Maybe you’ve heard other people’s urinary tract infections (UTI) nightmares: the friend who gets one almost every time she has sex; the 70-something aunt who struggles with recurring infections now that she is older. Or maybe you are dealing with symptoms seemingly out of the blue or after a weekend of hot tubbing.
Though UTIs can affect anyone, we women are more prone to infection. This is because the urethra – the tube that carries urine out of the bladder – is shorter in women than men. This makes it easier for bacteria to enter and reach the bladder. Health specialists report that in fact, nearly half of all women will experience a UTI at some point in their lives.
When symptoms surface, the cause doesn’t exactly matter; all you want to know is how to get rid of your UTI.
Antibiotics are the main treatment, especially if you have a raging infection. But when symptoms are mild or vague, it may be worth giving natural remedies for a UTI a try before popping a prescription pill or while you’re waiting for your meds to kick in. In some cases, home remedies for UTIs can be enough to ease symptoms and quicken recovery.
Before relying on home remedies, however, it is always a good idea to speak to a doctor first. It is important to be cautious with do-it-yourself home solutions, and be sure to check in with your doctor before trying a new strategy on your own.
The following three viable home remedies may ease your agonizing UTI symptoms – or prevent them, in the first place.
# 1 Get your fill of water
Drinking enough water is one of the easiest ways to help prevent and treat UTIs. Water helps the urinary tract organs remove waste from the body efficiently while retaining vital nutrients and electrolytes.
Being hydrated also dilutes the urine and speeds its journey through the system, making it harder for bacteria to reach the cells that line urinary organs and to cause an infection.
There is no set recommendation for how much people should drink daily, as each person's water needs are different. On average though, we should drink at least six to eight 8-ounce (oz) glasses of water each day.
#2 Soothe the pain with heat
Inflammation and irritation from UTIs cause burning, pressure, and pain around your pubic area. Applying a heating pad can help soothe the area.
Place a heating pad or hot water bottle on your abdomen or back to ease the discomfort of a bladder or kidney infection.
Keep the heat setting low. Do not apply it directly to the skin, and limit your use to 15 minutes at a time to avoid burns.
If you want to buy heat pads, there is an excellent selection online with thousands of customer reviews.
#3 Use probiotics
Beneficial bacteria, known as probiotics, can help keep the urinary tract healthy and free from harmful bacteria. In particular, a group of probiotics called lactobacilli may help with treating and preventing UTIs. They may do this by:
• preventing harmful bacteria from attaching to urinary tract cells
• producing hydrogen peroxide in urine, which is a strong antibacterial
• lowering urine pH, making conditions less favorable for bacteria.

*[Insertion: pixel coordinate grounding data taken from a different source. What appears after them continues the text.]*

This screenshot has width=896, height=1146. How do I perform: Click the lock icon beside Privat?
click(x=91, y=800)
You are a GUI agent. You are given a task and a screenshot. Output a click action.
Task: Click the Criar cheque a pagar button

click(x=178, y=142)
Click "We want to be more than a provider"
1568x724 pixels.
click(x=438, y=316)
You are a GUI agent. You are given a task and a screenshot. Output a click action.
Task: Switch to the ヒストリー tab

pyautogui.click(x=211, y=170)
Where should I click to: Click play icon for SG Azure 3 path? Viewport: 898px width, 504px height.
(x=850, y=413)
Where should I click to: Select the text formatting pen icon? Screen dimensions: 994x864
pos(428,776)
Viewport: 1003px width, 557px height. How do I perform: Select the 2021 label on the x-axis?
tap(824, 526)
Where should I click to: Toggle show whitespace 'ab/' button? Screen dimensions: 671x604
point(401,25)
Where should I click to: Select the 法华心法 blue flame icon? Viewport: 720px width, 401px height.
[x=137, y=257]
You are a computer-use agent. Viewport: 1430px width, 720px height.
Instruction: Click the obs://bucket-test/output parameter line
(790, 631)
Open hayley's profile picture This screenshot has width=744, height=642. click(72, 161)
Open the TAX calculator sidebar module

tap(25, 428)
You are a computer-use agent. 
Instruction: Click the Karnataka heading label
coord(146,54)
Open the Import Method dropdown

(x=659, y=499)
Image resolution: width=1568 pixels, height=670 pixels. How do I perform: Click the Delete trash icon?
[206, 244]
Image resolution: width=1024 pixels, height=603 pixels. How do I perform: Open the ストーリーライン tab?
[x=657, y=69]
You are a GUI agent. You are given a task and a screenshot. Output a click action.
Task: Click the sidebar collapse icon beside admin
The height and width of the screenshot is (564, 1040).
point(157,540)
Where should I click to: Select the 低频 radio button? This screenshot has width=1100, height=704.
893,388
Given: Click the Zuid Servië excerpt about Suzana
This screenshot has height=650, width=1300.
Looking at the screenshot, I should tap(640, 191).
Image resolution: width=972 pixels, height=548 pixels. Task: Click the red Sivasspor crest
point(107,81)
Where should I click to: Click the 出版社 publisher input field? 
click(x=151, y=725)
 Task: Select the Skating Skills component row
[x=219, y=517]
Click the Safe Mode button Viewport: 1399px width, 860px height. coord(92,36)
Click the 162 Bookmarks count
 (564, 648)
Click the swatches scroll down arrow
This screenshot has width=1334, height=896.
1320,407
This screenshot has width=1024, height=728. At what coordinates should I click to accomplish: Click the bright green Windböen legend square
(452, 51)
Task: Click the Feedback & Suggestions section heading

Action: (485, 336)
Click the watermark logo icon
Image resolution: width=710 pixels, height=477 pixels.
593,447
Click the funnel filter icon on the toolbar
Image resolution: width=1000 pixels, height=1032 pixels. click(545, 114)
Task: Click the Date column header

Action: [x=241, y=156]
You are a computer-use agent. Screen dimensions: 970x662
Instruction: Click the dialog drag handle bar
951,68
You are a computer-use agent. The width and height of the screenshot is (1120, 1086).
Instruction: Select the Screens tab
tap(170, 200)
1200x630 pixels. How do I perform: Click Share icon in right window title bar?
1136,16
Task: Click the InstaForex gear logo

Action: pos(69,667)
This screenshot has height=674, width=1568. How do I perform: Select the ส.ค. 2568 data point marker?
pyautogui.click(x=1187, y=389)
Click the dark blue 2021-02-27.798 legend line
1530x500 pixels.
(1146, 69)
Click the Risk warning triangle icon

Probiotics occur in a variety of fermented and dairy products, including yogurts, kefir, some types of cheese, and sauerkraut. You can also take probiotic supplements, which are usually in the form of a capsule or a powder that mixes into water or other beverages.
Some important points to keep in mind
For years, unsweetened cranberry juice was thought to help flush away bacteria and keep them from sticking to the bladder wall, possibly helping to prevent or reduce recurrent UTIs. But a review of 14 studies published in December 2013 in American Family Physician showed that cranberry juice might not have real benefits.
While more studies may clear up this issue, for now, cranberry juice is no longer recommended as a UTI fighter.
Doctors advise patients with recurrent infections who have mild symptoms to try to treat it naturally with increased fluid and some pain relief. If UTI symptoms improve in a day or two, well, then, you’ve saved yourself an antibiotic.
If symptoms are bad or don’t improve, by all means, call the doctor and get an antibiotic.
Older, post-menopausal women experiencing repeated UTIs should speak with a doctor about a prescription for vaginal estrogen. Research shows it can help by building the body’s defense against bad bugs.